"Taste in Men" is a 2000 single by the English alternative rock band Placebo. Taken from their third album, Black Market Music, it reached number 16 in the UK singles chart.

Music and reception
Gigwise ranked the track as Placebo's greatest hit, describing it as "bubbling, space-age blast of howling, claustrophobic electro-rock." Nevertheless, Pitchfork considered the song as a "lazy reprise the Roland 303 industrial funk of 'Pure Morning'."
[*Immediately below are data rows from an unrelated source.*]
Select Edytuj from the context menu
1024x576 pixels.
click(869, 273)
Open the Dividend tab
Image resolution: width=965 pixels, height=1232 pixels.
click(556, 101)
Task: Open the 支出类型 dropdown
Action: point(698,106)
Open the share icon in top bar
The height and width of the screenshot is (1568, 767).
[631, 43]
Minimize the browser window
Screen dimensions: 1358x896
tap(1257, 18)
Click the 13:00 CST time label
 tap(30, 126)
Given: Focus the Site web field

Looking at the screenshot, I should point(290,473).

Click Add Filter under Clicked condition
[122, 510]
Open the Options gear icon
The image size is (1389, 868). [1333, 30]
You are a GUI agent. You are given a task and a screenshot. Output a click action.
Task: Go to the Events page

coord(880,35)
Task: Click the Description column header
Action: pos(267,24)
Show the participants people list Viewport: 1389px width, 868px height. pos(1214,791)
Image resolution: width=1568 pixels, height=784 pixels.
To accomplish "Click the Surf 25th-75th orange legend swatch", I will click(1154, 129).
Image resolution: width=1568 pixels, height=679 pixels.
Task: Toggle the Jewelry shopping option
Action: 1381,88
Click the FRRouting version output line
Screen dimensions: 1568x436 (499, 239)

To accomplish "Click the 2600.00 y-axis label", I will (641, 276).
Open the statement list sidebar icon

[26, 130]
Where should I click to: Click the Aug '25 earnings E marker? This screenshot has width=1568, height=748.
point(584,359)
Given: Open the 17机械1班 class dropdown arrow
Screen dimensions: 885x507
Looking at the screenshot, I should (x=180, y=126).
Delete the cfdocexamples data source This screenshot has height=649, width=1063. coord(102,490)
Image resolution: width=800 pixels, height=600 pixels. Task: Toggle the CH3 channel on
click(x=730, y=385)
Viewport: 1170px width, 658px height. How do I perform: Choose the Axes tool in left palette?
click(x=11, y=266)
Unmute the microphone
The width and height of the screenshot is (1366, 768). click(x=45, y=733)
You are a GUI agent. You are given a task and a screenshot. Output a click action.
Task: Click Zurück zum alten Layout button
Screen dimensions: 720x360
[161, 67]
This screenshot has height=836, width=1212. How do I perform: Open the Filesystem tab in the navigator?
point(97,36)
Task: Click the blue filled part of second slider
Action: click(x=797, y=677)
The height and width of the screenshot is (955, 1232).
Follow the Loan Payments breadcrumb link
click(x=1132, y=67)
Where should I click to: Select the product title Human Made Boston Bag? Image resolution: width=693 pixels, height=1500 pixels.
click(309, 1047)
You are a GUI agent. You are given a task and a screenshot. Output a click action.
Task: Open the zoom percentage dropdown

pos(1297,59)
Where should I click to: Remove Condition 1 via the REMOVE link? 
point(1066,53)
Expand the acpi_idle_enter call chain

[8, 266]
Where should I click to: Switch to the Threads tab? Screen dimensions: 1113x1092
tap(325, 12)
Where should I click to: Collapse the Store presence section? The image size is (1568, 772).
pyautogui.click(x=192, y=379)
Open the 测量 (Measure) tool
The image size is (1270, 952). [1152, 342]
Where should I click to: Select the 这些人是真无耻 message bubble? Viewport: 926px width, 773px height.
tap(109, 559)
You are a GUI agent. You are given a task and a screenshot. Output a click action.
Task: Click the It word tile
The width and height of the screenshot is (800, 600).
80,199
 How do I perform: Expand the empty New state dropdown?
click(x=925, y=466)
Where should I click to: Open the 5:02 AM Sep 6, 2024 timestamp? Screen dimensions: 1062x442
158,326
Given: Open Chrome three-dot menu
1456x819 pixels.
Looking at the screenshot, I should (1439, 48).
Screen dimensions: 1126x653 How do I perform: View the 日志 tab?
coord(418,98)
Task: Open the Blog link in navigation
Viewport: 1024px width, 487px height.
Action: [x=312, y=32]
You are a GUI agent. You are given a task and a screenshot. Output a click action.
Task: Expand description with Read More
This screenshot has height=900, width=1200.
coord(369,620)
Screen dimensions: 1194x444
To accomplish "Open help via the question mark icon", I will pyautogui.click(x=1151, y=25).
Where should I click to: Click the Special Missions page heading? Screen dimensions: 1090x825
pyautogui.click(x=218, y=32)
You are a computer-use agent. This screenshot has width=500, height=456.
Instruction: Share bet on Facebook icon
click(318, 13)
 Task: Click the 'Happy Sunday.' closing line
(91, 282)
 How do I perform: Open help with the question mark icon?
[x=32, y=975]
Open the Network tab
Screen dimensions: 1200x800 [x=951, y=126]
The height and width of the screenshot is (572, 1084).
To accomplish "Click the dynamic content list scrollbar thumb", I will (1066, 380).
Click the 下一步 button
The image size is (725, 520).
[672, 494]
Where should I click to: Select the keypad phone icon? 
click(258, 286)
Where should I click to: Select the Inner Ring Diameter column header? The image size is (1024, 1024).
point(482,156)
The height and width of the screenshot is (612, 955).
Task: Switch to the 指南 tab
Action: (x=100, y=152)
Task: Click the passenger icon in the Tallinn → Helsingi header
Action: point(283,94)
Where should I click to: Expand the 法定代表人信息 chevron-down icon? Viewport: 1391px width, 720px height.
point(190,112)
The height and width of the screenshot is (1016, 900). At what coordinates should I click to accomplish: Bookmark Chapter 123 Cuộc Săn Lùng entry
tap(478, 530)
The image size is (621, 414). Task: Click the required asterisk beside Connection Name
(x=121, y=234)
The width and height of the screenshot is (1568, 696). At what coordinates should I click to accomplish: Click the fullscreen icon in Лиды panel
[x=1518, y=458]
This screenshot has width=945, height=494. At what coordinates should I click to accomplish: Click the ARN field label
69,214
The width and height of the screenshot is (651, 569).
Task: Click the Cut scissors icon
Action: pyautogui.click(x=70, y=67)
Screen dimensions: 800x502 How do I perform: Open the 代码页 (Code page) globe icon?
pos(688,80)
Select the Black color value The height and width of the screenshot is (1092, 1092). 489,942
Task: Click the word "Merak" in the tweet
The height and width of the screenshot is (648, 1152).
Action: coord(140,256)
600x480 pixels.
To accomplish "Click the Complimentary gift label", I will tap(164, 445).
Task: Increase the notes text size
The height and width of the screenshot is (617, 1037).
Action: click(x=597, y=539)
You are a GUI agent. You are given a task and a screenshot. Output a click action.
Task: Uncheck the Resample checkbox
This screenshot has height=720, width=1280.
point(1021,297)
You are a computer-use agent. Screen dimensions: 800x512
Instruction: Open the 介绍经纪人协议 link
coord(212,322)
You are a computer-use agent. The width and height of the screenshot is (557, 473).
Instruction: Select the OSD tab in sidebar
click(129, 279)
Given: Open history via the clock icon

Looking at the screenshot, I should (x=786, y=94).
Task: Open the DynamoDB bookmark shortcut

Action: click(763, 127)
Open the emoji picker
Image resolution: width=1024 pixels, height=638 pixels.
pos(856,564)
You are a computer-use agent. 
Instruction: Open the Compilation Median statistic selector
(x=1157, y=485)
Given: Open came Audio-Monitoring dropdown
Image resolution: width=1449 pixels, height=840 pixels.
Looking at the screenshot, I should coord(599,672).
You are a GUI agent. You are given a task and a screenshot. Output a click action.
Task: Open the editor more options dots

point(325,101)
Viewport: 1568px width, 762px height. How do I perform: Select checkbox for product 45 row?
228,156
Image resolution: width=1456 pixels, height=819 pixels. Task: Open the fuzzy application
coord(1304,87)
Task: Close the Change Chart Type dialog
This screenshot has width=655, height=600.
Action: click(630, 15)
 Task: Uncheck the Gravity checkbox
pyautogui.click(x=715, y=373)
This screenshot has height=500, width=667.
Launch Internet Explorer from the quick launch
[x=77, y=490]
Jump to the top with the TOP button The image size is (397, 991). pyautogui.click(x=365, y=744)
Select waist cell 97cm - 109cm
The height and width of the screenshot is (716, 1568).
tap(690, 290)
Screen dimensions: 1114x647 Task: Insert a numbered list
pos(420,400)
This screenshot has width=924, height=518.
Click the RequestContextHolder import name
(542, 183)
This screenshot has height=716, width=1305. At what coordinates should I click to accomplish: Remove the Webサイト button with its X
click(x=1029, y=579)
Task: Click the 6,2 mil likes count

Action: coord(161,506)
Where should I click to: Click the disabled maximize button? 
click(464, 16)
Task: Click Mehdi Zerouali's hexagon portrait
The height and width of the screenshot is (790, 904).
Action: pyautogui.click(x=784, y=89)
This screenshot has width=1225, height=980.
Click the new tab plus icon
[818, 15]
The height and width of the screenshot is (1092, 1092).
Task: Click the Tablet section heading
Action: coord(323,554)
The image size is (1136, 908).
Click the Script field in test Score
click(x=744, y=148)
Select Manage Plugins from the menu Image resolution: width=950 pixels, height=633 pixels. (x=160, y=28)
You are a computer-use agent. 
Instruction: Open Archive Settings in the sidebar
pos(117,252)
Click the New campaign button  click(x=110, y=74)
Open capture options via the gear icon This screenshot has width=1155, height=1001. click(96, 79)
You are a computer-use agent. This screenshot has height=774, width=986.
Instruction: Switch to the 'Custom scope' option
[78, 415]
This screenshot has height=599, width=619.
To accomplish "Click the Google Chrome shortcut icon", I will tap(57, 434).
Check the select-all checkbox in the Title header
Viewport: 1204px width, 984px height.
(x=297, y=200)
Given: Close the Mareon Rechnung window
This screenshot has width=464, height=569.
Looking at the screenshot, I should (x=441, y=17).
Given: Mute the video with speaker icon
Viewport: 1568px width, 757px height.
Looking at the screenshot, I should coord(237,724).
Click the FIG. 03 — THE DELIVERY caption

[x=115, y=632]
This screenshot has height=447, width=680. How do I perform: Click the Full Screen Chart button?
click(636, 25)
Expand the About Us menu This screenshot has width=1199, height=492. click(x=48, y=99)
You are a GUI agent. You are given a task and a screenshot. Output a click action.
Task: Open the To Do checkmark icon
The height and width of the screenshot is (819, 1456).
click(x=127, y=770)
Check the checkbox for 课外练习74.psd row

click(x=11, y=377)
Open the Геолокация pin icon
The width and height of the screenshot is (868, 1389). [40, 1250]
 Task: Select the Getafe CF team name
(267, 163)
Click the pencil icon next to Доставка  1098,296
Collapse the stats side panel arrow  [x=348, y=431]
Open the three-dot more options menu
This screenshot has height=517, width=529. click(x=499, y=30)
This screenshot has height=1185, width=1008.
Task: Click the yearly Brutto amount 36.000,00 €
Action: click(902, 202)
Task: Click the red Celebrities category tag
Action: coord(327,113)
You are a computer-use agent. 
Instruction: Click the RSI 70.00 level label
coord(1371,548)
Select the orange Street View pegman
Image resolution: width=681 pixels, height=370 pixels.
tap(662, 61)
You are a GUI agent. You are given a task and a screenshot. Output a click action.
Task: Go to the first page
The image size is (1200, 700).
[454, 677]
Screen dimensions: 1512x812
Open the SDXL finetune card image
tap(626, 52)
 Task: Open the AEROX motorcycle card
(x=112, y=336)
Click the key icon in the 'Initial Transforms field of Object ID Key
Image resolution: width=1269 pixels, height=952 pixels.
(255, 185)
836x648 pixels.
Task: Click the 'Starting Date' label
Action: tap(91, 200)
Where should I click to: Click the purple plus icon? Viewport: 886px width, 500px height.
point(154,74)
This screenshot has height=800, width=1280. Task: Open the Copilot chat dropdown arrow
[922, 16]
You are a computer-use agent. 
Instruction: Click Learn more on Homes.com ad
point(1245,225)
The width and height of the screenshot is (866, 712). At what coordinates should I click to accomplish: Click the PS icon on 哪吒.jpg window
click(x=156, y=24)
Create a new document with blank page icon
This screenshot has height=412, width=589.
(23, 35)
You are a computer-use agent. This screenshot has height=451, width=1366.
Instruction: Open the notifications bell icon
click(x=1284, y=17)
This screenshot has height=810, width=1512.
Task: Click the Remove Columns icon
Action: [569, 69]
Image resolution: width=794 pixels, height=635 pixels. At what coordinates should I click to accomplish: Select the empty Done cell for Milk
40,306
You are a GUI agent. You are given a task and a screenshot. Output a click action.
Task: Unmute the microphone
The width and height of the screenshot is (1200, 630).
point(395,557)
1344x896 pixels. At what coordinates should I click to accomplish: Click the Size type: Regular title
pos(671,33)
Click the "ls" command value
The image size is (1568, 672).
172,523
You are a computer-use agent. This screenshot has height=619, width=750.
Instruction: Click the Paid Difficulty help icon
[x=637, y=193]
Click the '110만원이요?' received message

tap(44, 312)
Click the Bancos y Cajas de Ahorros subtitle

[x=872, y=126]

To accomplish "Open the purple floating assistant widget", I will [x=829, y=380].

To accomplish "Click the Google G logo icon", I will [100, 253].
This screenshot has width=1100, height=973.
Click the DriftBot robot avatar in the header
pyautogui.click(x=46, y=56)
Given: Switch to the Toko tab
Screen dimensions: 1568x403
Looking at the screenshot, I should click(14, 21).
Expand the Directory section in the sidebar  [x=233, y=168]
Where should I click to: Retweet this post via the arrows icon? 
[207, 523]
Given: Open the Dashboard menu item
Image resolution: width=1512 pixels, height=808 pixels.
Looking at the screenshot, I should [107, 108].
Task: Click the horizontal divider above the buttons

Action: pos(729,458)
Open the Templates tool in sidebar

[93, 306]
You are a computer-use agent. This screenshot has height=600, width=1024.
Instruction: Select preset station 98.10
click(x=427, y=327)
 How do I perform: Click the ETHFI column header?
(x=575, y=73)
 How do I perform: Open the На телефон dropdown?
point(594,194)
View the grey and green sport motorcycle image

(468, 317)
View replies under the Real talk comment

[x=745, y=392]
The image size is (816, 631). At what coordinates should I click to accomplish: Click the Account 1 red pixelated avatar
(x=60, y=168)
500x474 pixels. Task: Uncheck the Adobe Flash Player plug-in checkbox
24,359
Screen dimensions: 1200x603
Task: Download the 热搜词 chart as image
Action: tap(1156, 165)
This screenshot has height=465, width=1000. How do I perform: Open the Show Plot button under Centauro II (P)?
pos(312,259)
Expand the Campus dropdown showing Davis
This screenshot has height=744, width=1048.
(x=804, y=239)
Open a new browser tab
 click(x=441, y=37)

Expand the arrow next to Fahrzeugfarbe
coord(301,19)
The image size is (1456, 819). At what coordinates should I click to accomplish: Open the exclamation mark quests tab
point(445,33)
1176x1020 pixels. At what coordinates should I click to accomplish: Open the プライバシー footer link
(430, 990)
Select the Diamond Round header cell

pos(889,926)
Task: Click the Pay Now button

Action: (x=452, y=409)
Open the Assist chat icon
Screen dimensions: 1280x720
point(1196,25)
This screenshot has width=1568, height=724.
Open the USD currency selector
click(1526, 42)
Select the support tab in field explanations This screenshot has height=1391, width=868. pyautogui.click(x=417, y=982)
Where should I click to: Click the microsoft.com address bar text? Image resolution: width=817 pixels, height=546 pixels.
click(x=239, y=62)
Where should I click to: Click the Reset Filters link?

According to frontman Brian Molko, the band was influenced by the industrial rock band Nine Inch Nails during the recording of the song, particularly by the track "Wish".

Music video
The music video, directed by Barbara McDonogh, was filmed in the Central London Register office. It shows Molko involved in a bizarre love triangle with a rowing couple.  Montages of Molko with both the man and the woman are sequenced throughout the video.

Live performance history
The song was a staple of the Black Market Music and Sleeping With Ghosts tours. Despite not appearing during the initial legs of the tour, it reappeared for the winter 2006 leg of the Meds tour and remained until the conclusion of the tour. It was the closing song for all shows on the Battle For The Sun tour. The song also appeared during the 2012 tour as the concluding song for all shows, but was dropped at the start of the Summer Festivals leg.

Trivia
The phrase "come back to me awhile" is taken from the Sonic Youth song "Catholic Block", found on their album Sister.

The song was used in an episode from the United States version of Queer as Folk.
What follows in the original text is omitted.